- YOUR INSTRUCTIONS
Convert every line of the entries below into a JSON list of strings, one string per line, skipping blank lines and leaving out the pictures.

- INPUT MATERIAL
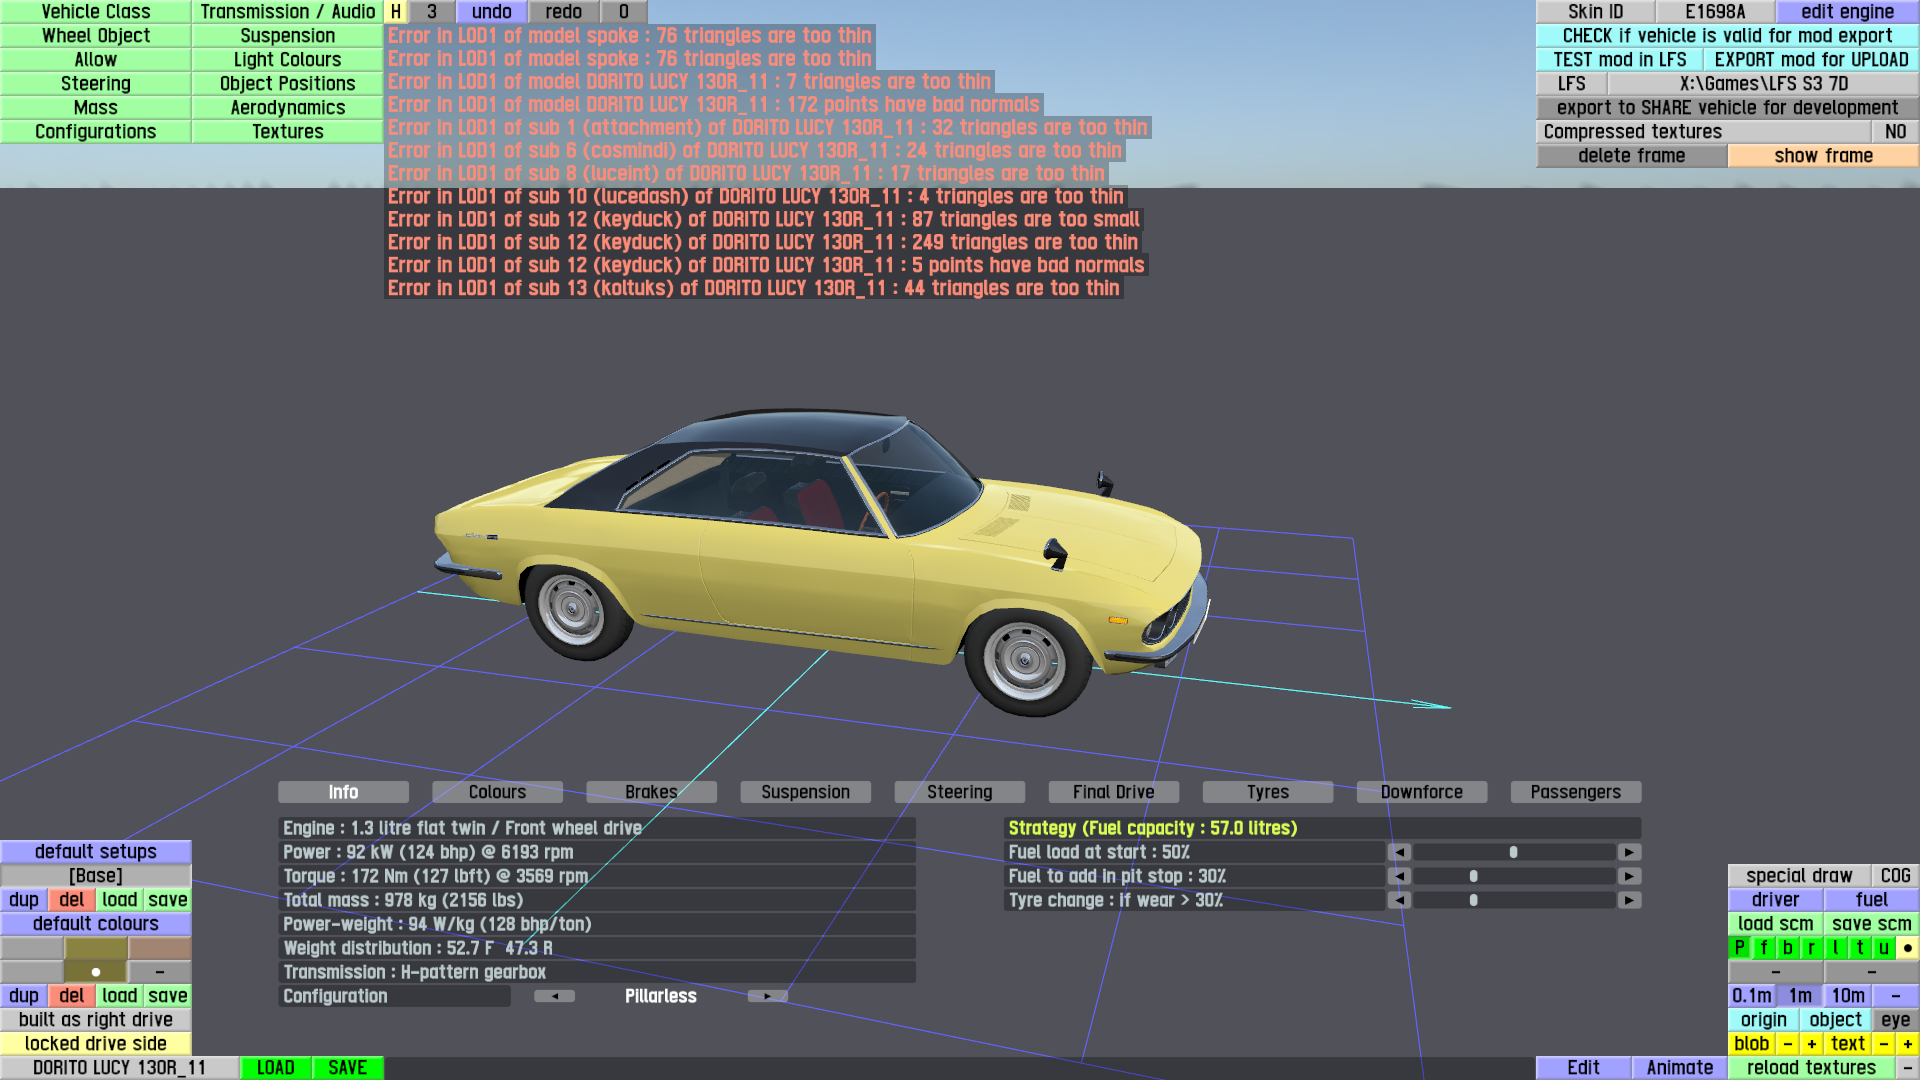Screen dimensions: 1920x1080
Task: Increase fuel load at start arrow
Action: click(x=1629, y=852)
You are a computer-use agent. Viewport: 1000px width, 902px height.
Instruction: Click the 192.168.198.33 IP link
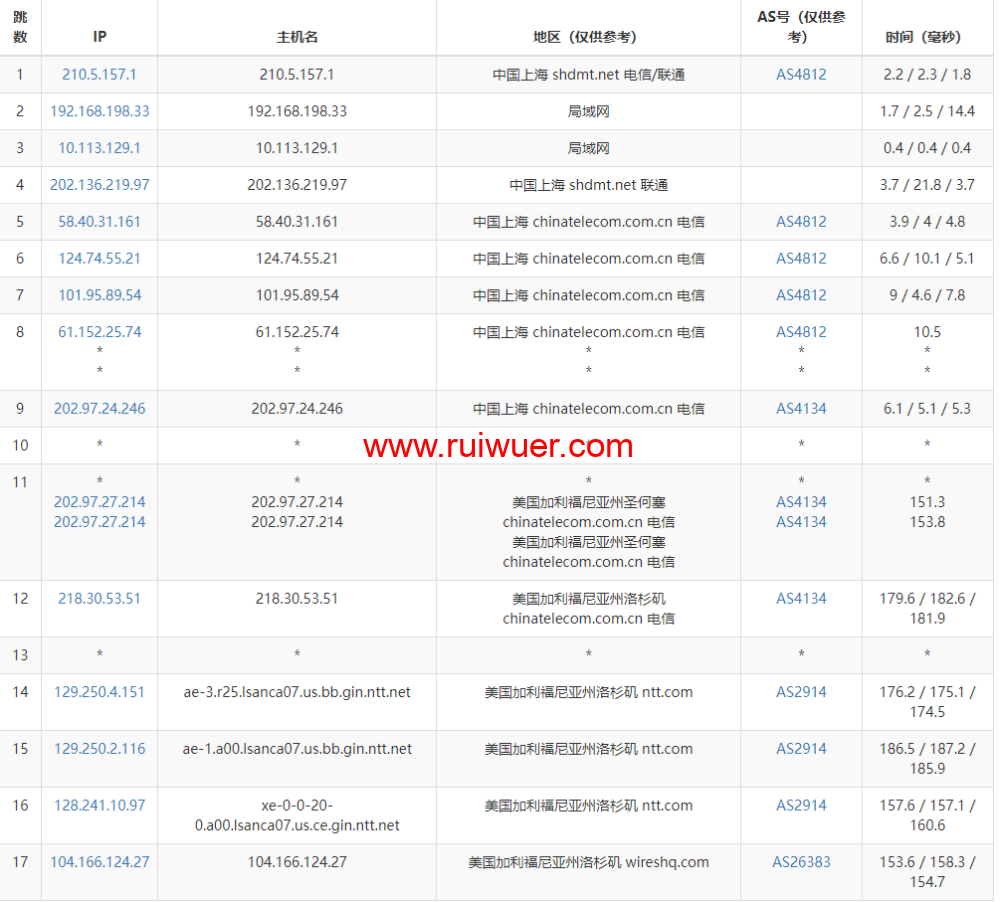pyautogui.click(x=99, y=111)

- ANSWER TO THE PROBLEM
[
  "Screen dimensions: 1920x1080",
  "Task: Increase fuel load at start arrow",
  "Action: click(x=1629, y=852)",
  "You are a computer-use agent. Viewport: 1000px width, 902px height.",
  "Instruction: Click the 192.168.198.33 IP link",
  "pyautogui.click(x=99, y=111)"
]